5) Pertanto Nicolaj Cercashin ipotizzò sagacemente che la carica esplosiva principale fosse stata occultata [in un doppio fondo, n.d.a.] prima della consegna della nave ai russi. E questa non è da considerare un’ipotesi priva di fondamento. Infatti all’epoca vi era molto fermento fra gli equipaggi della Marina Militare, al punto che, durante gli ultimi mesi prima della consegna, gli alti gradi della Marina ritennero necessarie eccezionali misure di sorveglianza, anche alle carene delle navi destinate alla cessione.
In particolare la “Giulio Cesare” fu sottoposta ad un regime di strettissima sorveglianza: addirittura un rimorchiatore girava continuamente intorno alla nave giorno e notte, provvedendo a far immergere palombari ogni mezz’ora per ispezionarne la carena[6]. Questo fatto conferma l’ipotesi che gli ammiragli avessero avuto sentore di un probabile attacco proprio alla “Giulio Cesare”.
Qualche ammiraglio, infatti, aveva avuto percezione dei propositi di molti fra marinai ed ufficiali in servizio.
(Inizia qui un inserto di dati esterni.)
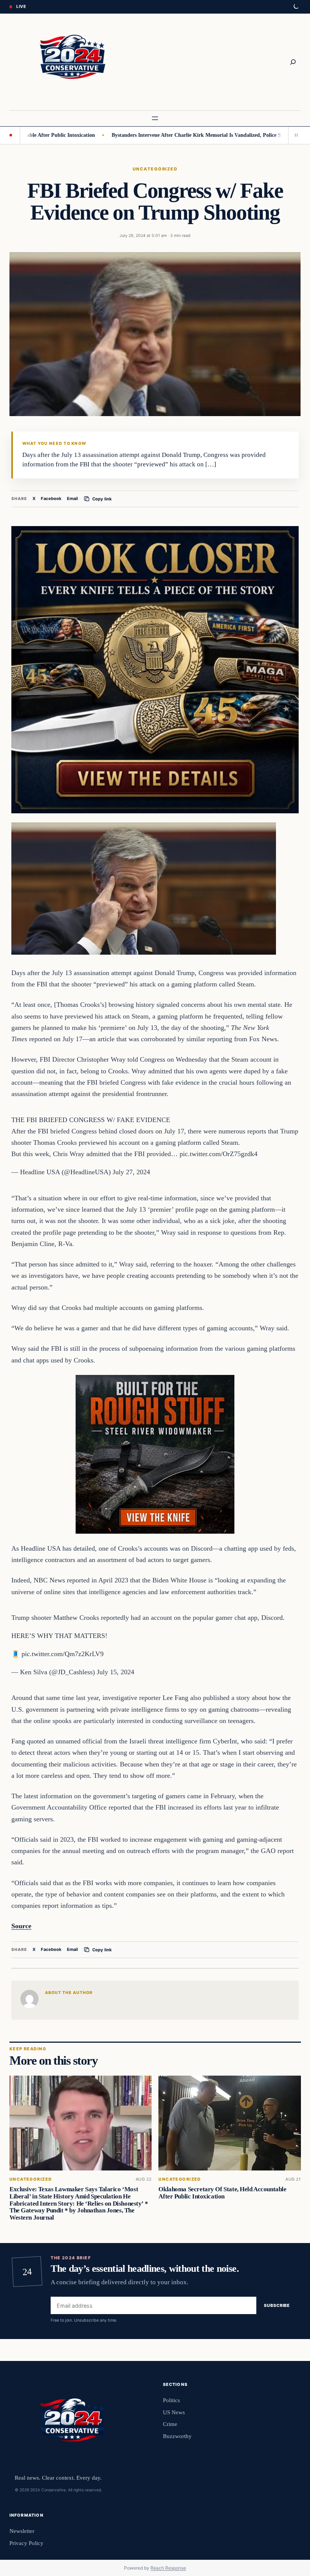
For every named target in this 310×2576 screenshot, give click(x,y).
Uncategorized (155, 169)
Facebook (51, 498)
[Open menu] (155, 118)
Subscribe (277, 2305)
Pertanto, fu stabilito un regime di oculatissima vigilanza e quindi fu d’uopo per gli ipotetici aspiranti sabotatori rimandare l’operazione; ma non è da escludere perciò che possa essere stato preparato un adeguato sussidio per un’azione futura.
Va considerato ancora che i russi avevano una conoscenza molto superficiale di alcuni elementi strutturali dell’unità poichè i documenti tecnici sui materiali impiegati erano redatti soltanto in italiano. Si può quindi ragionevolmente ipotizzare che non tutti i doppi fondi della corazzata siano stati ispezionati. Dobbiamo concludere inoltre che il giornalista russo, avendo intervistato molti esperti, abbia avanzato la sua ipotesi a ragion veduta.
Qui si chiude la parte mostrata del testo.